***** DATA SECTION *****

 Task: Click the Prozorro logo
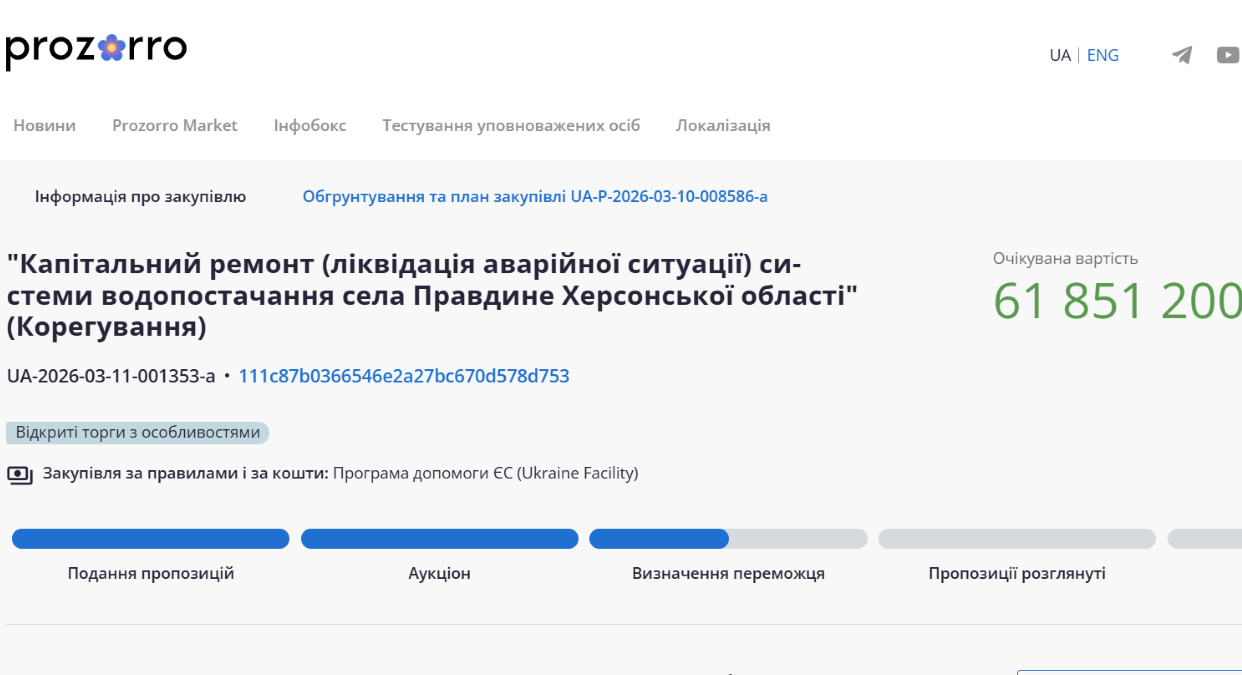coord(96,49)
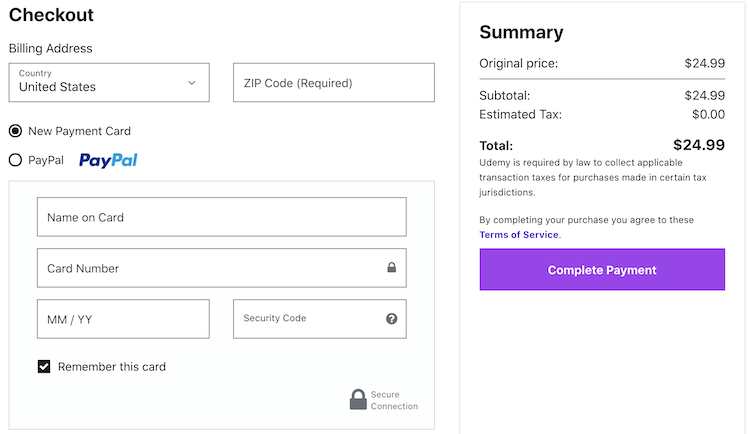Select the New Payment Card radio button

pyautogui.click(x=16, y=131)
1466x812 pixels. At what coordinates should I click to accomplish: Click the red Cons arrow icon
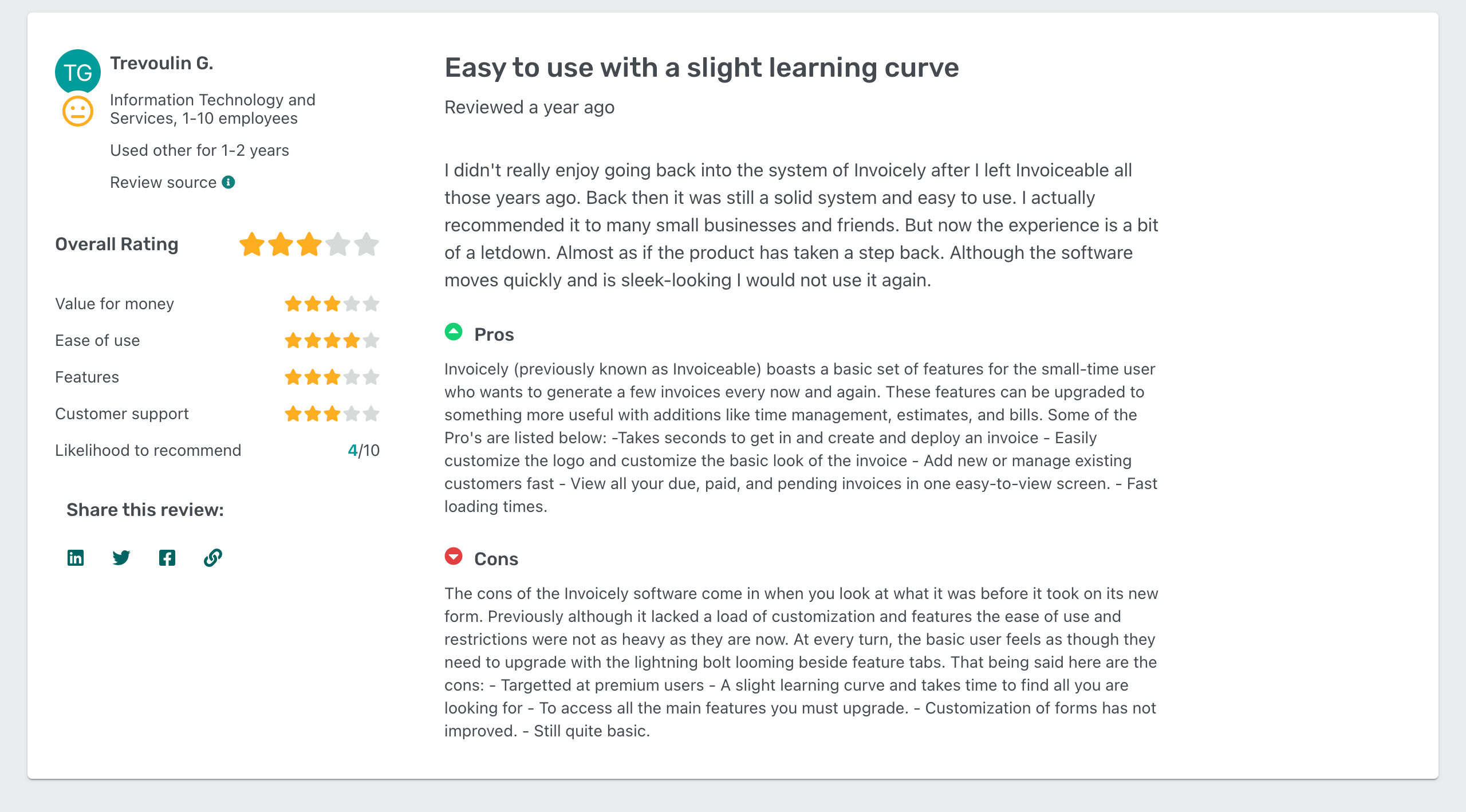[x=454, y=557]
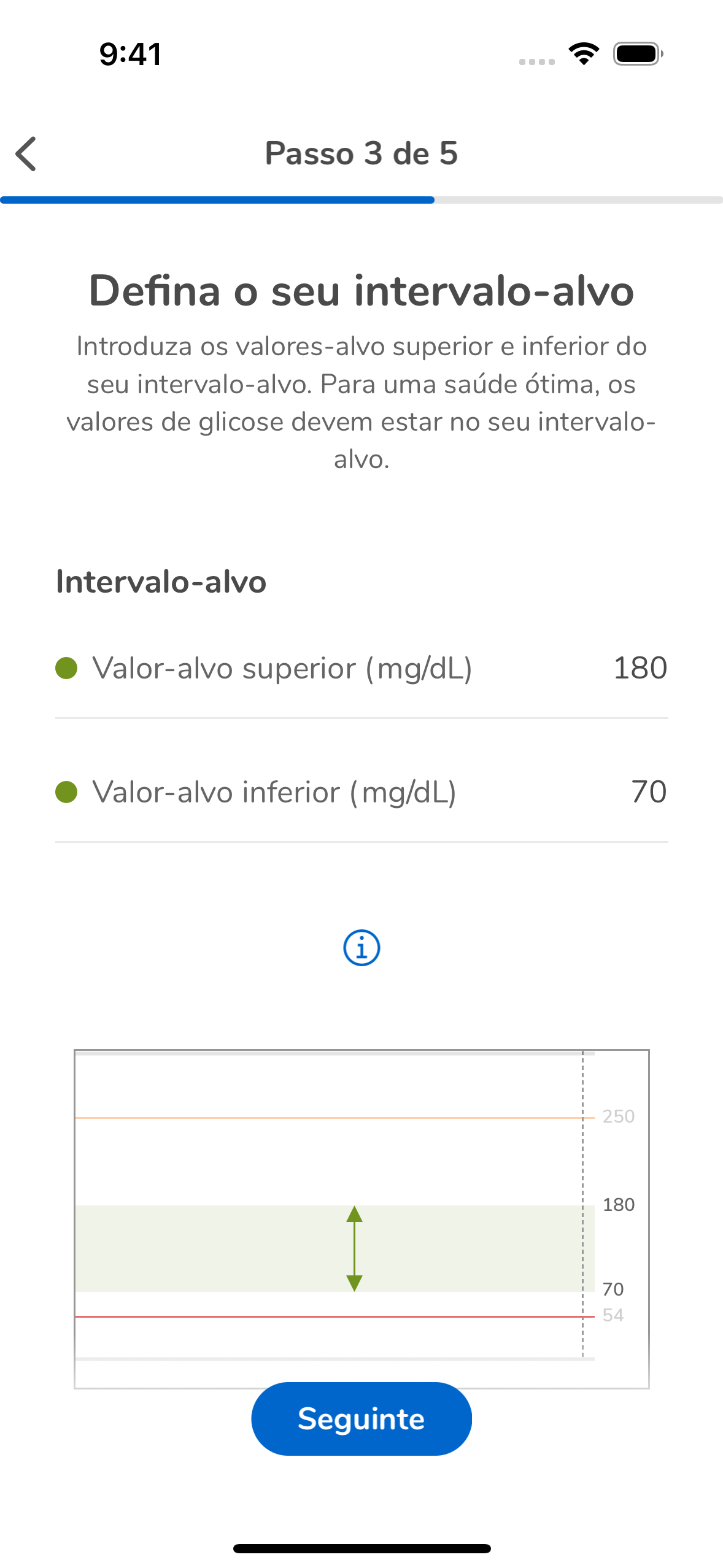Tap the green double-arrow range indicator

[354, 1248]
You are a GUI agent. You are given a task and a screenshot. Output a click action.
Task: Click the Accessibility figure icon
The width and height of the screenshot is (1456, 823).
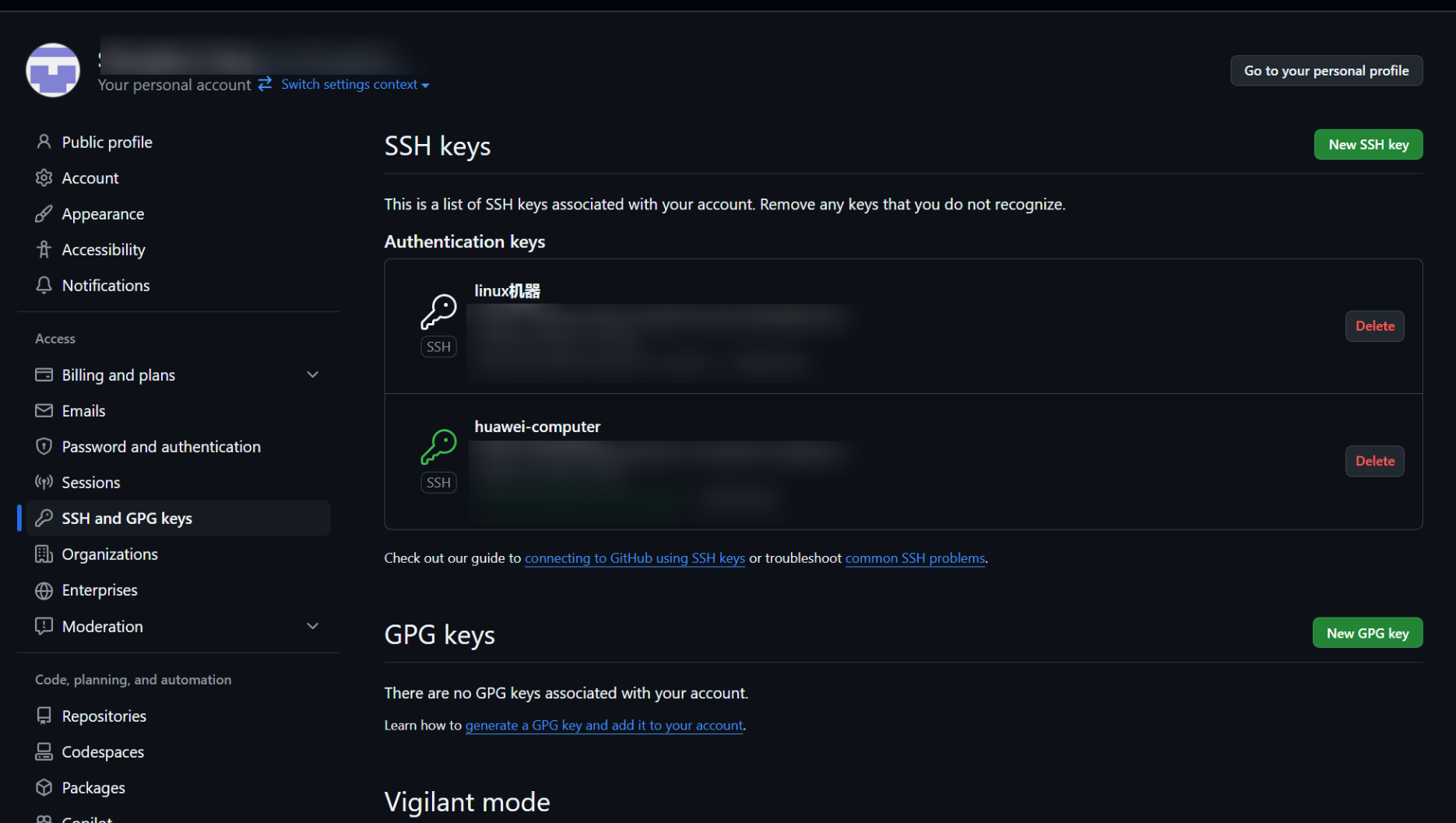click(44, 250)
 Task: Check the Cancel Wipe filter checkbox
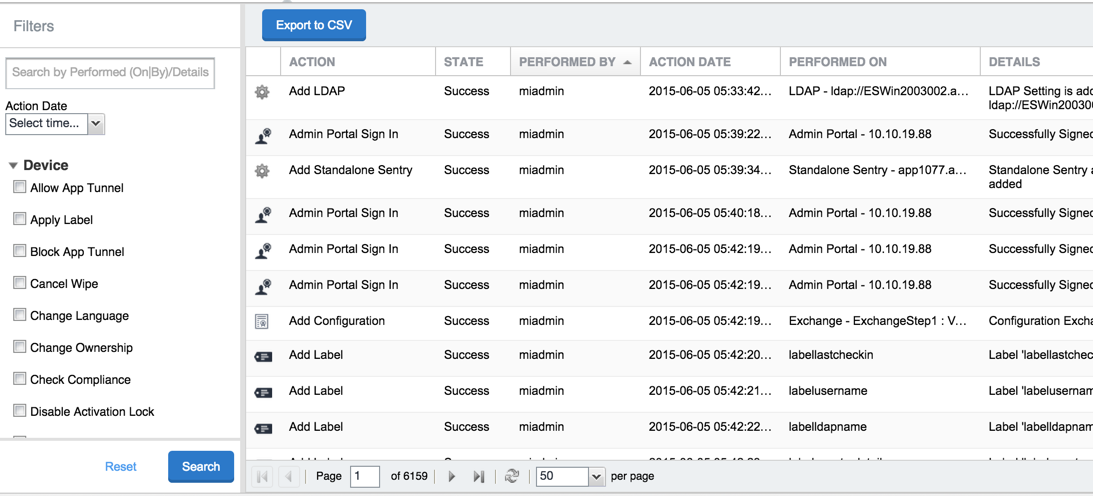(19, 283)
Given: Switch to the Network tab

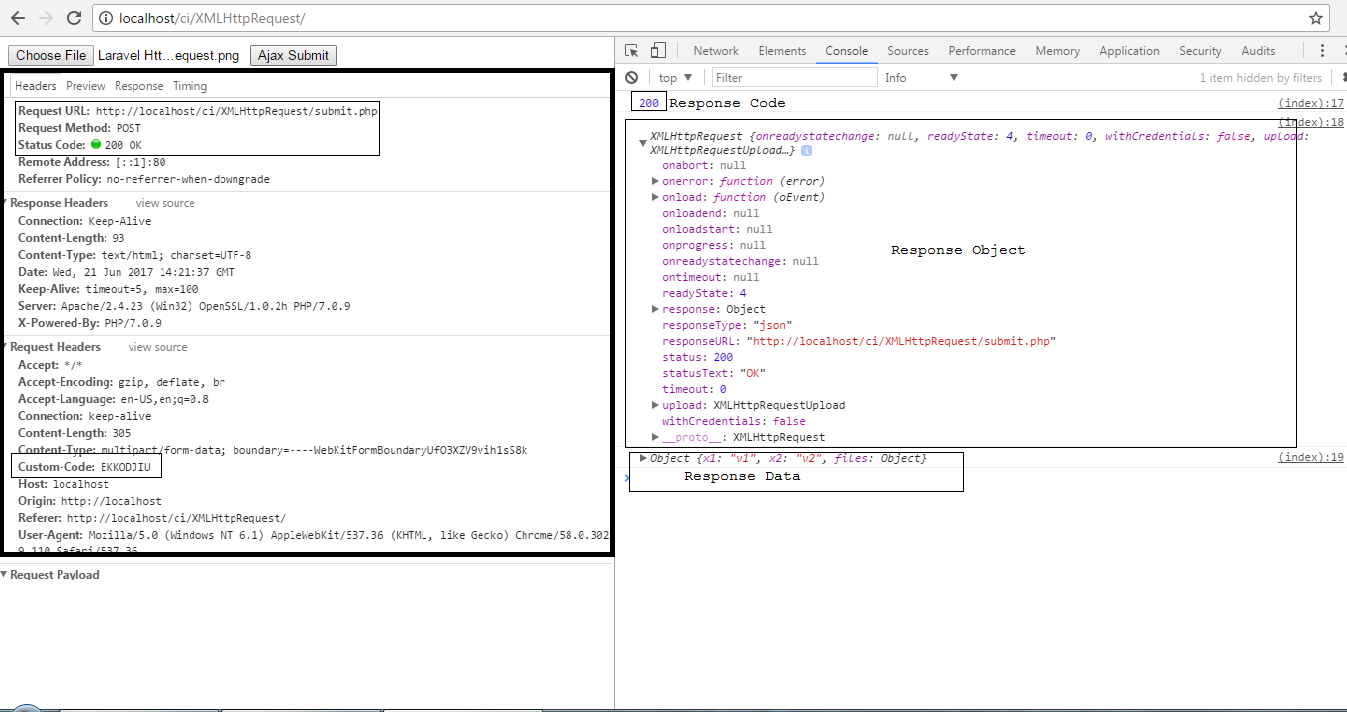Looking at the screenshot, I should pos(716,51).
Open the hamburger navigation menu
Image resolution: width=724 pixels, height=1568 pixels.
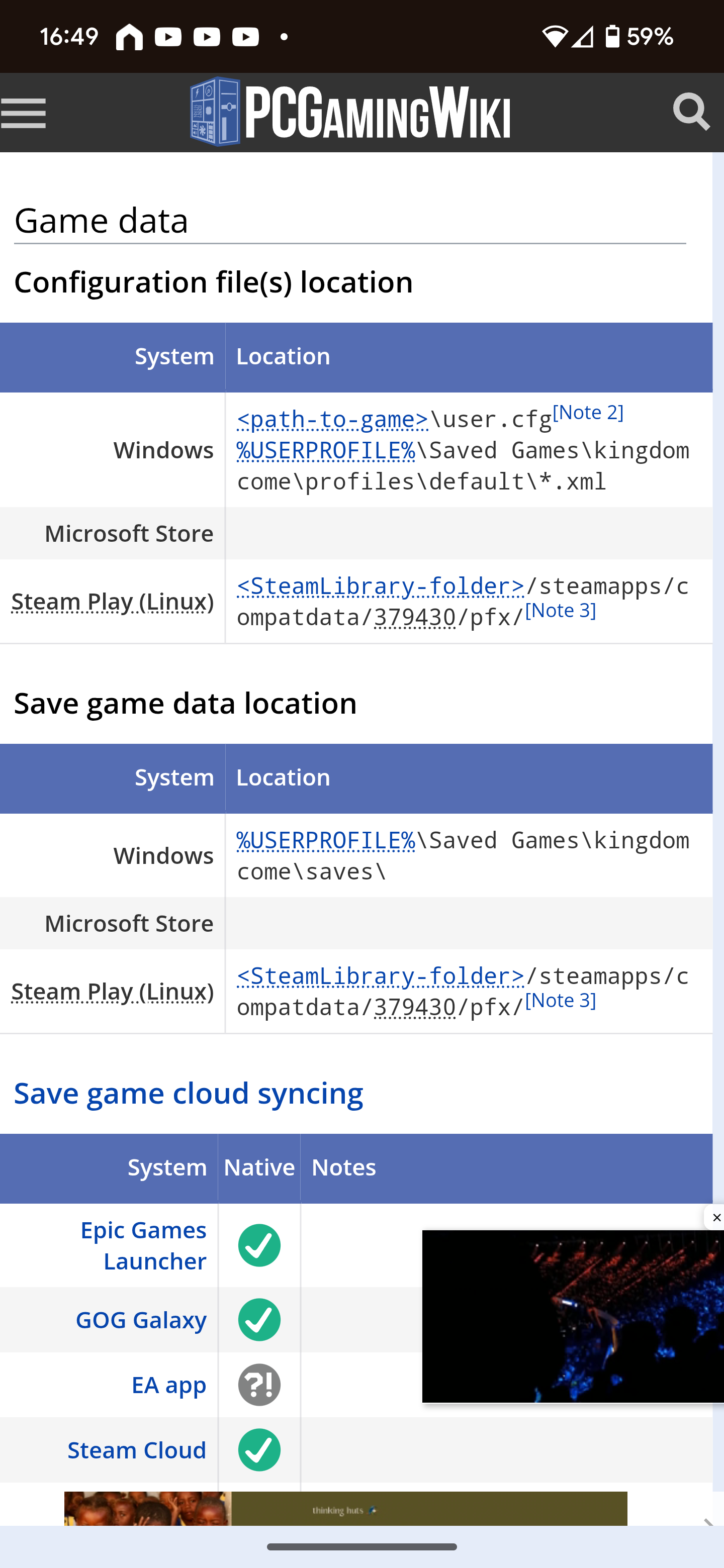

*****

### PROBLEM
Print the records above exactly as they stand, but leave out the pictures.

### ANSWER TO THE PROBLEM
 Task: Click the Prozorro logo
coord(96,49)
Select the New Payment Card radio button

pyautogui.click(x=16, y=131)
1466x812 pixels. At what coordinates should I click to accomplish: Click the red Cons arrow icon
[x=454, y=557]
Tap the green double-arrow range indicator

[354, 1248]
You are a GUI agent. You are given a task and a screenshot. Output a click action.
Task: Click the Accessibility figure icon
The width and height of the screenshot is (1456, 823).
click(44, 250)
 Task: Check the Cancel Wipe filter checkbox
(19, 283)
Given: Switch to the Network tab

Looking at the screenshot, I should pos(716,51).
Open the hamburger navigation menu
Image resolution: width=724 pixels, height=1568 pixels.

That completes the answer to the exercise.